*What this task involves*
Reproduce the listing that follows so that each line matches the original exactly.

*The data*
::::::::

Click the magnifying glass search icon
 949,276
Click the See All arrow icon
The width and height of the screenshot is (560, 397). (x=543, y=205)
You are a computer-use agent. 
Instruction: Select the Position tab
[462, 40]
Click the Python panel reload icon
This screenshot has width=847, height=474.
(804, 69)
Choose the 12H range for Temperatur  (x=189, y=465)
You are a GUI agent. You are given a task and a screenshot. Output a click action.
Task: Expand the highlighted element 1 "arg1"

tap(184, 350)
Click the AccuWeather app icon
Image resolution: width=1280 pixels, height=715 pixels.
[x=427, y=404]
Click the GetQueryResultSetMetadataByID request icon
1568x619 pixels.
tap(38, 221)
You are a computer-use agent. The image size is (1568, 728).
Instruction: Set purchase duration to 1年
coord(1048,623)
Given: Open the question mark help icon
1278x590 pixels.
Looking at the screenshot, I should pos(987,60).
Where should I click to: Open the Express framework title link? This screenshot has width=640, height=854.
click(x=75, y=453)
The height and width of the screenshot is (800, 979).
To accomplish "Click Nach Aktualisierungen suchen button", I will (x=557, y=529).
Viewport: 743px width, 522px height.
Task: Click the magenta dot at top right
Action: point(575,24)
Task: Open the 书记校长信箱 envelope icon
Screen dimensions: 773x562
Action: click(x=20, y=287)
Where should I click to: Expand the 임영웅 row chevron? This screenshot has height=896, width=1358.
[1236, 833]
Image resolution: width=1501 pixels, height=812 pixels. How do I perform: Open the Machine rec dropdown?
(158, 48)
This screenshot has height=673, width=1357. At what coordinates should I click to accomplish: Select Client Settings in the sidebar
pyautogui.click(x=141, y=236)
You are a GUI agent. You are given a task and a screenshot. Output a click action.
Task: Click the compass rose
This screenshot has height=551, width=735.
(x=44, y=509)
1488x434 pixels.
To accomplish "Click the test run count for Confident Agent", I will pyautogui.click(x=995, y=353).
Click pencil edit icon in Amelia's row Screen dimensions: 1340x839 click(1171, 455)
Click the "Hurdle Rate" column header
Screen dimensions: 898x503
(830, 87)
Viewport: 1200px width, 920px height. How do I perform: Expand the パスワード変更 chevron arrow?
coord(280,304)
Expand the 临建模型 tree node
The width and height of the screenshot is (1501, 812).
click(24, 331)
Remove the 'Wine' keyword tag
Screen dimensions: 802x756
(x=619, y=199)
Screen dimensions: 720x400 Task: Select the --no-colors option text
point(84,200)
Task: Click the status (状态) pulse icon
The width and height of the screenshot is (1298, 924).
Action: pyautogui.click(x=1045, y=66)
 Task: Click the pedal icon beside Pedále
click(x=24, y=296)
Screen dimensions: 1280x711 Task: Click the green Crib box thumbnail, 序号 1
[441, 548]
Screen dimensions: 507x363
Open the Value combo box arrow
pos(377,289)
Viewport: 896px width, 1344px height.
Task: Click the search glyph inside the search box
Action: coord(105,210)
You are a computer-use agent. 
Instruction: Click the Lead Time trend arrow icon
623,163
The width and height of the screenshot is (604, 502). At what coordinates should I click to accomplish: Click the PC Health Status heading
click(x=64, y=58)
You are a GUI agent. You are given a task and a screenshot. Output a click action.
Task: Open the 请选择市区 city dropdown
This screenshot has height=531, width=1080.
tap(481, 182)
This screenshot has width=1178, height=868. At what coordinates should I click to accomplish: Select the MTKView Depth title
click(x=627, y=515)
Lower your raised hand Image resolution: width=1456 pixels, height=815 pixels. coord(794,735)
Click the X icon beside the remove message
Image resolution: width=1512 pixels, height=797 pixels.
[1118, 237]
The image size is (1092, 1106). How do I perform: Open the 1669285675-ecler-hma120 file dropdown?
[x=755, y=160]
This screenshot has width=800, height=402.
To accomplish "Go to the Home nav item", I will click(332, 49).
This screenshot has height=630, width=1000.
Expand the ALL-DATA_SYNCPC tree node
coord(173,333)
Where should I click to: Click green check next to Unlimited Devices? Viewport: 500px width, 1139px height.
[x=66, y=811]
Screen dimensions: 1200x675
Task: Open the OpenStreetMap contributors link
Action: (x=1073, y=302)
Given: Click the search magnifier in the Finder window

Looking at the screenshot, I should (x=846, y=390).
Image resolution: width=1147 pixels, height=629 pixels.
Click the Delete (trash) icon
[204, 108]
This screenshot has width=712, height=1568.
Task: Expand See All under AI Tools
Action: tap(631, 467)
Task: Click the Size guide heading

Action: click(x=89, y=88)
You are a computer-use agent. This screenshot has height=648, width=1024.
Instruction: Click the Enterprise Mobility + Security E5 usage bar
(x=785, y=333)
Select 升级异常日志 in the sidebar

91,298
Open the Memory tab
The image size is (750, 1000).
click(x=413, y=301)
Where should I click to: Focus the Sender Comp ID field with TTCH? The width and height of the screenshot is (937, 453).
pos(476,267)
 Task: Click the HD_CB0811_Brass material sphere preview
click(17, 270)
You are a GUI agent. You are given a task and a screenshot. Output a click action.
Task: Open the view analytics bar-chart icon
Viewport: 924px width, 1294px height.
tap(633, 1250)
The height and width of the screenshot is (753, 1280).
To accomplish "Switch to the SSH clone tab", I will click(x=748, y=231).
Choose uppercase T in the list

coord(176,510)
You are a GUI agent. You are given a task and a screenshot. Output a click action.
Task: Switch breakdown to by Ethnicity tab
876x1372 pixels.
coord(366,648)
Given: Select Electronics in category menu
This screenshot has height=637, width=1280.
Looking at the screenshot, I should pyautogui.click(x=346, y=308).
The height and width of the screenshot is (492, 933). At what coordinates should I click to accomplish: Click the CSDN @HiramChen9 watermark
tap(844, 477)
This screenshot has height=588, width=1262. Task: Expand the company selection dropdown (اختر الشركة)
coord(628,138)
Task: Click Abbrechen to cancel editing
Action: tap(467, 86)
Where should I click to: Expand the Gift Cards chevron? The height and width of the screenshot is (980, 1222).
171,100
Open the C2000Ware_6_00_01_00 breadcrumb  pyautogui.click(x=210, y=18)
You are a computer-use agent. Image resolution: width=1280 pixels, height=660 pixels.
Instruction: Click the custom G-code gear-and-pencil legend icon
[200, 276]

::::::::

*Final answer*
Click the magnifying glass search icon
 949,276
Click the See All arrow icon
The width and height of the screenshot is (560, 397). (x=543, y=205)
You are a computer-use agent. 
Instruction: Select the Position tab
[462, 40]
Click the Python panel reload icon
This screenshot has width=847, height=474.
(804, 69)
Choose the 12H range for Temperatur  (x=189, y=465)
You are a GUI agent. You are given a task and a screenshot. Output a click action.
Task: Expand the highlighted element 1 "arg1"

tap(184, 350)
Click the AccuWeather app icon
Image resolution: width=1280 pixels, height=715 pixels.
[x=427, y=404]
Click the GetQueryResultSetMetadataByID request icon
1568x619 pixels.
tap(38, 221)
You are a computer-use agent. The image size is (1568, 728).
Instruction: Set purchase duration to 1年
coord(1048,623)
Given: Open the question mark help icon
1278x590 pixels.
Looking at the screenshot, I should pos(987,60).
Where should I click to: Open the Express framework title link? This screenshot has width=640, height=854.
click(x=75, y=453)
The height and width of the screenshot is (800, 979).
To accomplish "Click Nach Aktualisierungen suchen button", I will (x=557, y=529).
Viewport: 743px width, 522px height.
Task: Click the magenta dot at top right
Action: point(575,24)
Task: Open the 书记校长信箱 envelope icon
Screen dimensions: 773x562
Action: click(x=20, y=287)
Where should I click to: Expand the 임영웅 row chevron? This screenshot has height=896, width=1358.
[1236, 833]
Image resolution: width=1501 pixels, height=812 pixels. How do I perform: Open the Machine rec dropdown?
(158, 48)
This screenshot has height=673, width=1357. At what coordinates should I click to accomplish: Select Client Settings in the sidebar
pyautogui.click(x=141, y=236)
You are a GUI agent. You are given a task and a screenshot. Output a click action.
Task: Click the compass rose
This screenshot has height=551, width=735.
(x=44, y=509)
1488x434 pixels.
To accomplish "Click the test run count for Confident Agent", I will pyautogui.click(x=995, y=353).
Click pencil edit icon in Amelia's row Screen dimensions: 1340x839 click(1171, 455)
Click the "Hurdle Rate" column header
Screen dimensions: 898x503
(830, 87)
Viewport: 1200px width, 920px height. How do I perform: Expand the パスワード変更 chevron arrow?
coord(280,304)
Expand the 临建模型 tree node
The width and height of the screenshot is (1501, 812).
click(24, 331)
Remove the 'Wine' keyword tag
Screen dimensions: 802x756
(x=619, y=199)
Screen dimensions: 720x400 Task: Select the --no-colors option text
point(84,200)
Task: Click the status (状态) pulse icon
The width and height of the screenshot is (1298, 924).
Action: pyautogui.click(x=1045, y=66)
 Task: Click the pedal icon beside Pedále
click(x=24, y=296)
Screen dimensions: 1280x711 Task: Click the green Crib box thumbnail, 序号 1
[441, 548]
Screen dimensions: 507x363
Open the Value combo box arrow
pos(377,289)
Viewport: 896px width, 1344px height.
Task: Click the search glyph inside the search box
Action: coord(105,210)
You are a computer-use agent. 
Instruction: Click the Lead Time trend arrow icon
623,163
The width and height of the screenshot is (604, 502). At what coordinates should I click to accomplish: Click the PC Health Status heading
click(x=64, y=58)
You are a GUI agent. You are given a task and a screenshot. Output a click action.
Task: Open the 请选择市区 city dropdown
This screenshot has height=531, width=1080.
tap(481, 182)
This screenshot has width=1178, height=868. At what coordinates should I click to accomplish: Select the MTKView Depth title
click(x=627, y=515)
Lower your raised hand Image resolution: width=1456 pixels, height=815 pixels. coord(794,735)
Click the X icon beside the remove message
Image resolution: width=1512 pixels, height=797 pixels.
[1118, 237]
The image size is (1092, 1106). How do I perform: Open the 1669285675-ecler-hma120 file dropdown?
[x=755, y=160]
This screenshot has width=800, height=402.
To accomplish "Go to the Home nav item", I will click(332, 49).
This screenshot has height=630, width=1000.
Expand the ALL-DATA_SYNCPC tree node
coord(173,333)
Where should I click to: Click green check next to Unlimited Devices? Viewport: 500px width, 1139px height.
[x=66, y=811]
Screen dimensions: 1200x675
Task: Open the OpenStreetMap contributors link
Action: (x=1073, y=302)
Given: Click the search magnifier in the Finder window

Looking at the screenshot, I should (x=846, y=390).
Image resolution: width=1147 pixels, height=629 pixels.
Click the Delete (trash) icon
[204, 108]
This screenshot has width=712, height=1568.
Task: Expand See All under AI Tools
Action: tap(631, 467)
Task: Click the Size guide heading

Action: click(x=89, y=88)
You are a computer-use agent. This screenshot has height=648, width=1024.
Instruction: Click the Enterprise Mobility + Security E5 usage bar
(x=785, y=333)
Select 升级异常日志 in the sidebar

91,298
Open the Memory tab
The image size is (750, 1000).
click(x=413, y=301)
Where should I click to: Focus the Sender Comp ID field with TTCH? The width and height of the screenshot is (937, 453).
pos(476,267)
 Task: Click the HD_CB0811_Brass material sphere preview
click(17, 270)
You are a GUI agent. You are given a task and a screenshot. Output a click action.
Task: Open the view analytics bar-chart icon
Viewport: 924px width, 1294px height.
tap(633, 1250)
The height and width of the screenshot is (753, 1280).
To accomplish "Switch to the SSH clone tab", I will click(x=748, y=231).
Choose uppercase T in the list

coord(176,510)
You are a GUI agent. You are given a task and a screenshot. Output a click action.
Task: Switch breakdown to by Ethnicity tab
876x1372 pixels.
coord(366,648)
Given: Select Electronics in category menu
This screenshot has height=637, width=1280.
Looking at the screenshot, I should pyautogui.click(x=346, y=308).
The height and width of the screenshot is (492, 933). At what coordinates should I click to accomplish: Click the CSDN @HiramChen9 watermark
tap(844, 477)
This screenshot has height=588, width=1262. Task: Expand the company selection dropdown (اختر الشركة)
coord(628,138)
Task: Click Abbrechen to cancel editing
Action: tap(467, 86)
Where should I click to: Expand the Gift Cards chevron? The height and width of the screenshot is (980, 1222).
171,100
Open the C2000Ware_6_00_01_00 breadcrumb  pyautogui.click(x=210, y=18)
You are a computer-use agent. Image resolution: width=1280 pixels, height=660 pixels.
Instruction: Click the custom G-code gear-and-pencil legend icon
[200, 276]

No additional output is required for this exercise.